Seperti itulah yang dilakukan oleh Esau. Dia dinamai Esau karena badannya berbulu sejak lahir. Ia seorang pemburu. Sudah pasti badannya kekar dan kuat. Namun mentalitasnya masih seperti seorang anak kecil. Ketika pulang ke rumah dari berburu, karena rasa lapar dan hausnya, ia rela menjual hak kesulungannya demi mendapatkan semangkok sup kacang merah yang sedang dimasak oleh Yakub, adiknya. Terlepas dari cara Yakub yang licik hendak mengambil hak kesulungan kakaknya, apa yang dilakukan Esau sangatlah tidak dibenarkan. Menjual hak kesulungan yang bersifat kekal demi mendapatkan semangkok sup kacang merah yang hanya mengenyangkan perut tidak lebih dari empat jam. Rasa lapar yang masih bisa ditahan, bagi Esau sudah seperti mau mati rasanya. Itulah alasan ia rela melepaskan hak kesulungannya.

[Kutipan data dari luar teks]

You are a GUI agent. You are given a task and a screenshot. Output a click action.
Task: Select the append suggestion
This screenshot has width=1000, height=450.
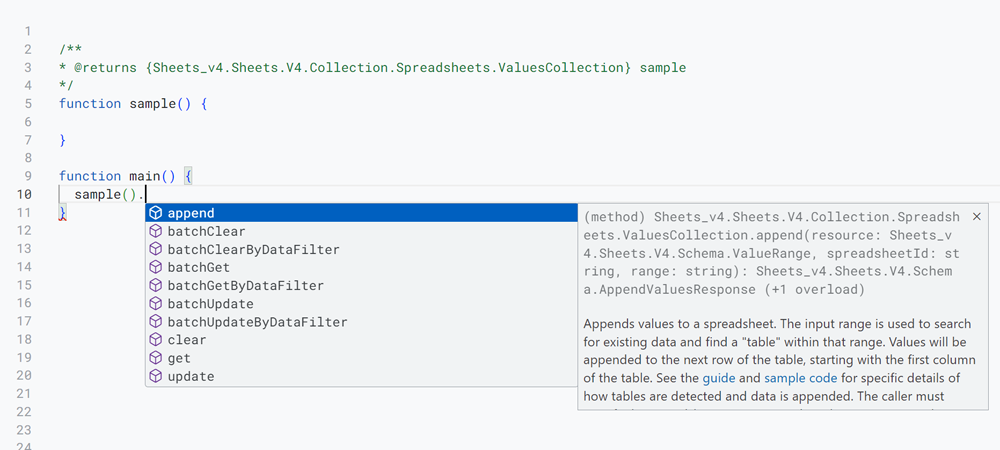tap(361, 213)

Bukankah kita juga sering melakukan hal yang sama seperti Esau? Hal yang bersifat sementara, yang hanya memenuhi kebutuhan sementara, kita anggap lebih berharga dibandingkan dengan hal-hal yang bernilai kekal yang Tuhan percayakan kepada kita. Kita tidak tahan untuk bersabar mendapatkannya. Kita tidak bisa mengontrol diri kita untuk hal-hal yang sementara tersebut. Kita lebih tergiur menerima tawaran teman makan enak di saat yang sama ada kegiatan pelayanan yang Tuhan percayakan kepada kita. Kita anggap pelayanan bisa kapan-kapan sesuai maunya kita. Sedangkan di depan mata kita seolah makanan itu begitu menggiurkan yang sayang untuk dilewatkan. Kita lupa bahwa kesempatan pelayanan bukan kita yang tentukan tetapi Tuhan. Mungkin kita menganggap, “Ah saya sih tidak tergoda dengan makanan enak.” Tetapi bagaimana dengan hal yang lain seperti uang, kedudukan, ketenaran, dan lain-lain? Marilah kita minta belas kasihan Tuhan agar Ia memberikan kita keinginan yang sesuai perkenanan-Nya. (DS)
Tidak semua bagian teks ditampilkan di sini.